Measurement of real-time PM2.5 mass, sulfate, and carbonaceous aerosols at the multiple monitoring sites

Abstract

Abstract Continuous or semi-continuous concentrations of PM 2.5 , organic carbon (OC), elemental carbon (EC), black carbon (BC), and sulfate were measured during the summer of 2002 in two northeastern US cities, Rochester, New York and Philadelphia, Pennsylvania, for 2 and 4 weeks, respectively. Daily, 24-h samples were collected on quartz filter media for filter-based OC/EC and sulfate concentrations. The semi-continuous and daily integrated OC and EC were measured using a thermal-optical transmittance (TOT) method while BC was measured using an Aethalometer. Continuous sulfate concentrations were determined using a continuous sulfate analyzer and evaluated with daily filter-based sulfate data obtained using an ion chromatography (IC).

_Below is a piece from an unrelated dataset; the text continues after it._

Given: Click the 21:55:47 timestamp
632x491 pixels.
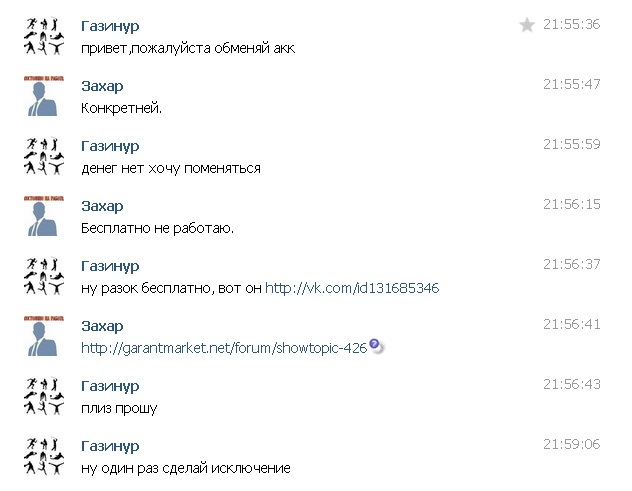Looking at the screenshot, I should tap(572, 84).
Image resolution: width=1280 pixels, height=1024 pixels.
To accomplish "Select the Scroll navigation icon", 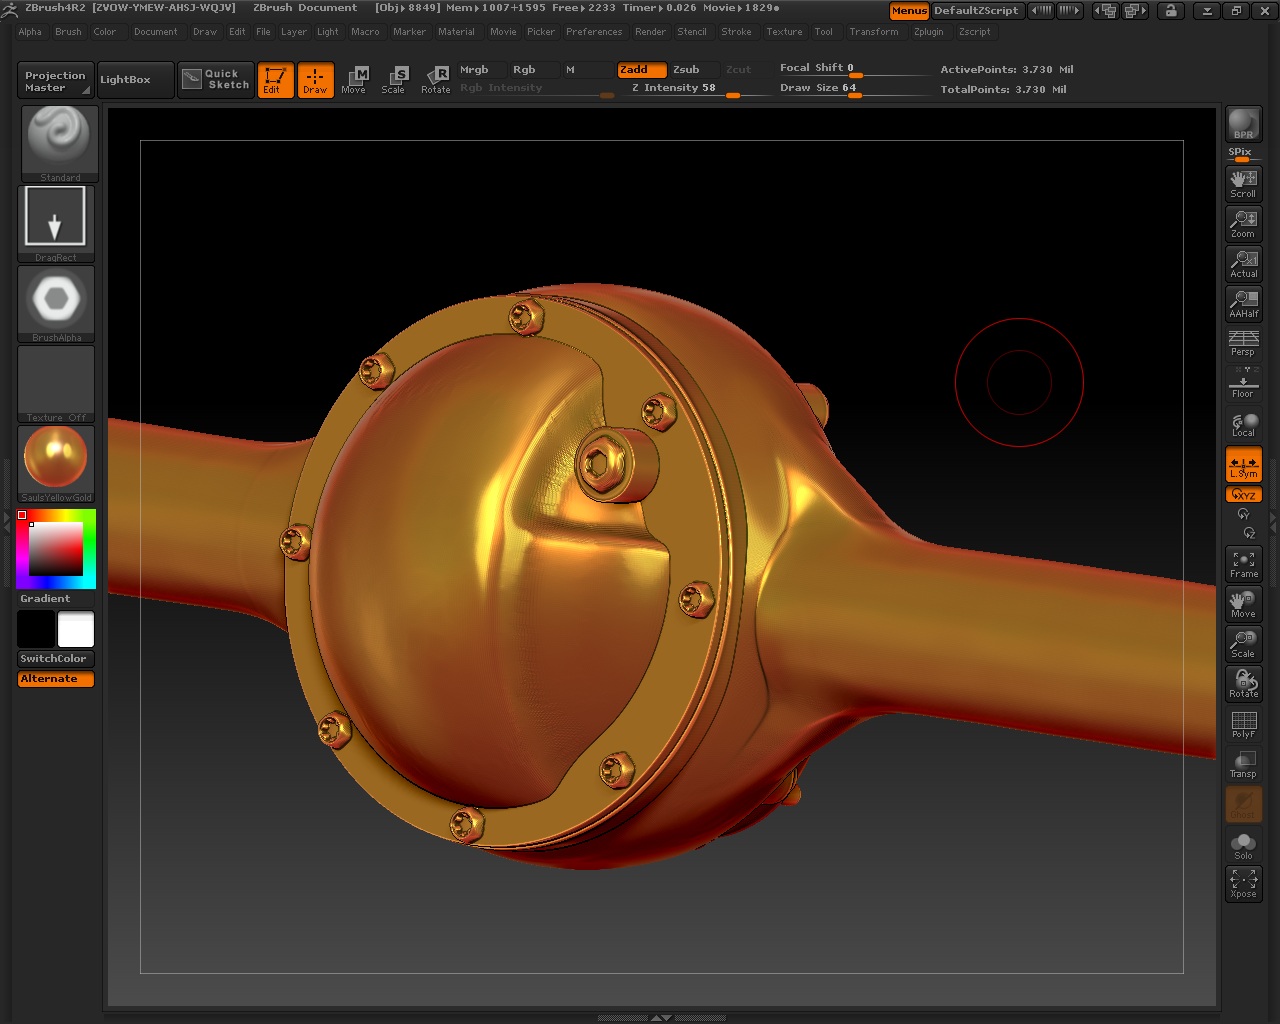I will (x=1243, y=180).
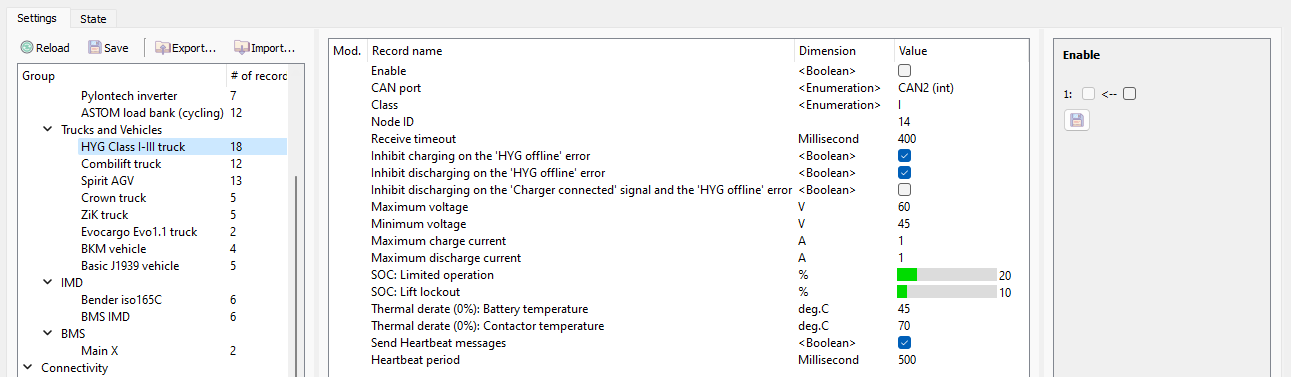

In Rochester, semi-continuous OC and continuous sulfate accounted for more than 57% and 23%, respectively, of the PM 2.5 mass with a mean of 16.2 μg m −3 while OC and sulfate in Philadelphia accounted for 21% and 38% of the PM 2.5 mass with a mean of 22.6 μg m −3 . The semi-continuous OC values in Philadelphia were somewhat correlated with real-time PM 2.5 mass concentrations, whereas EC values were relatively lower and tended to be independent of the PM 2.5 mass at the sites. Good agreement was found between the reconstructed mass based on chemical composition of the filter samples and the real-time PM 2.5 mass at the sites. The continuous analysis and the filter-based IC analysis of sulfate was highly correlated. Comparing with result including the Canadian forest fire episode obtained with the filter-based analysis, the filter-based OC quite increased by the factor of four, whereas the average EC concentration increased by a factor of two. The non-denuded filter measurements of total carbon (TC) were always higher than the denuded semi-continuous TC values in Philadelphia. Significant differences were observed during a forest fire and haze events suggesting a positive artifact due to the adsorption of semi-volatile organic compounds.